The study is assessing tolerability, efficacy, and pharmacokinetics. Participants will be followed for a minimum of 24 weeks with "intensive pharmacokinetic (PK) sampling at week 0 (single dose profile), week 4 (steady state), and as necessary thereafter. Sparse PK sampling is scheduled at every study visit after week 4.

Twelve out of 14 children had prior nucleoside experience with a mean duration of 4 years. The nucleoside combinations selected for this study were d4T/3TC (11), d4T/ddI (2), or AZT/3TC (1).

Safety and tolerability. No serious adverse events have been reported.
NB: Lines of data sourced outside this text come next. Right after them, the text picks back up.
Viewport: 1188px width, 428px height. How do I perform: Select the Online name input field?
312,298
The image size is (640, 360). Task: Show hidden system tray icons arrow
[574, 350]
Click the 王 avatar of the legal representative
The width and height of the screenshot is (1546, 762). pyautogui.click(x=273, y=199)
One child with pre-existing thrombocytopenia had a marked decrease in platelet count in study week 4. There was no interruption or discontinuation of therapy.
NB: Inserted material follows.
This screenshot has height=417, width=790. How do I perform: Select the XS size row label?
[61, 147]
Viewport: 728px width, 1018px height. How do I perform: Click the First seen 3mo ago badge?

The mean baseline CD4 and viral load were 446 cells and 4.6 log (about 39,000 copies/ml. Because disease progression is different in children compared to adults, the CD4 and viral levels have a different significance. Investigators reported by week 4, CD4 increased by 95 cells, and mean viral load declined by 2.1 log. At weeks 4 and 8, 5/12 and 7/7 children were <400 copies/ml. By visual observation of the line graphs it appeared that viral load at week 8 for 6/8 children was steady or declining further compared to the week 4 reduction. One child’s viral load reduction was about 1 log at week 4 and the same at week 8. One child who had been on study meds for 12 weeks had sustained about a 2.2 log reduction at week 12.

The authors concluded the PK characteristics are consistent with expectations. And the drugs were generally well tolerated.

Double Protease Combination Studies Using SGC Saquinavir. There are two such studies both of which are reported in the double protease section.

Pharmacokinetics (drug interactions) of Saquinavir with Selected Other Drugs - for interaction information with more drugs than listed here, refer to the Fortovase Package Insert available at any pharmacy selling saquinavir).

Effect of Saquinavir on PK of Other Drugs

Invirase (old formulation of SQV was used in delavirdine and nevirapine experiments; Fortovase (new SQV formulation) was used in nelfinavir and ritonavir experiments.

Effect of Other Drugs on Saquinavir Pharmacokinetics

For several experiments in the above table you will notice a single dose of a drug was used. For example, for the Fortovase-Indinavir experiment, single doses of Fortovase were used. When using a single dose the results may not necessarily be reliable. Using a single dose is not the same as reaching a steady state of a drug’s blood levels, which can take a week’s time. The results of Agouron’s single dose PK study of nelfinavir-indinavir did not hold true when Merck conducted steady state PK studies of the two drugs.

* Giving a single dose of nelfinavir 750 mg on the 4th day of multiple Fortovase dosing (1200 mg tid) resulted in nelfinavir AUC 1.2 times those seen with nelfinavir alone. Cmax remained unchanged.